• [RECORDS FOR THE EXERCISE]:
————————

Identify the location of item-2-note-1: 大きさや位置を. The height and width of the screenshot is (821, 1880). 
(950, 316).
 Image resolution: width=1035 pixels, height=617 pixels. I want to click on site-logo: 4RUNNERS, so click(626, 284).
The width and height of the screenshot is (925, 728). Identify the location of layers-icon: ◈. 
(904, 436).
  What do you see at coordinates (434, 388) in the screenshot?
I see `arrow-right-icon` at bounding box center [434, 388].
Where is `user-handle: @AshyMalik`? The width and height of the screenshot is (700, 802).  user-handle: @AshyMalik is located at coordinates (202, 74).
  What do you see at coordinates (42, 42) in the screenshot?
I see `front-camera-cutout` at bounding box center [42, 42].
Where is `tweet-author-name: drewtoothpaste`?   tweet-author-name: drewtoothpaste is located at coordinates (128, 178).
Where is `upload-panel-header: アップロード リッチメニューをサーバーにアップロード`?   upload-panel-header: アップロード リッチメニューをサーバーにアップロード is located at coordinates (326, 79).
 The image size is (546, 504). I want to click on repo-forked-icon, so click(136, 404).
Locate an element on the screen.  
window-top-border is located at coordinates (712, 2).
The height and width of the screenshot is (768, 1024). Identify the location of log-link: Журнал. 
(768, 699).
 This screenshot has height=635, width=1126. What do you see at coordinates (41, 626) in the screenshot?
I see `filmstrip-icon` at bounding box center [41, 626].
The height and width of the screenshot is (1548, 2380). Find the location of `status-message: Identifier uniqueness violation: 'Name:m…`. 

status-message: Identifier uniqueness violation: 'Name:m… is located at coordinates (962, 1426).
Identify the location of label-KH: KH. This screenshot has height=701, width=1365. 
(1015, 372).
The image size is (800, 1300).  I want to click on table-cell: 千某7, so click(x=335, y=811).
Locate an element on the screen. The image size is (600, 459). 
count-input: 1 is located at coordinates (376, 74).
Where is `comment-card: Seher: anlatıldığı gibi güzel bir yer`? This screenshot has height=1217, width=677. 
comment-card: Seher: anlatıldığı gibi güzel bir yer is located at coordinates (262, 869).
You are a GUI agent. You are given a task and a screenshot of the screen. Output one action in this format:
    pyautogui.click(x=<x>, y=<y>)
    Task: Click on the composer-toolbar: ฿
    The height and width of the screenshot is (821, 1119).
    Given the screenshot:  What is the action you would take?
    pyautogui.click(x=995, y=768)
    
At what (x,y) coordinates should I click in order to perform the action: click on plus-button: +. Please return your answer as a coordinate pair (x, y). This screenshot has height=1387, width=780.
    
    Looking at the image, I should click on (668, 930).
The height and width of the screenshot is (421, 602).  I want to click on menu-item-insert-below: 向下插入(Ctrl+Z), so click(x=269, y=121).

————————

• [WHAT YOU SHOULD DO]: Reproduce the listing lines verbatim, starting at the line that contains "What do you see at coordinates (434, 388)" and ending at the line that contains "coordinates (128, 178).", both included.

• [WRITTEN SOLUTION]:
  What do you see at coordinates (434, 388) in the screenshot?
I see `arrow-right-icon` at bounding box center [434, 388].
Where is `user-handle: @AshyMalik`? The width and height of the screenshot is (700, 802).  user-handle: @AshyMalik is located at coordinates (202, 74).
  What do you see at coordinates (42, 42) in the screenshot?
I see `front-camera-cutout` at bounding box center [42, 42].
Where is `tweet-author-name: drewtoothpaste`?   tweet-author-name: drewtoothpaste is located at coordinates (128, 178).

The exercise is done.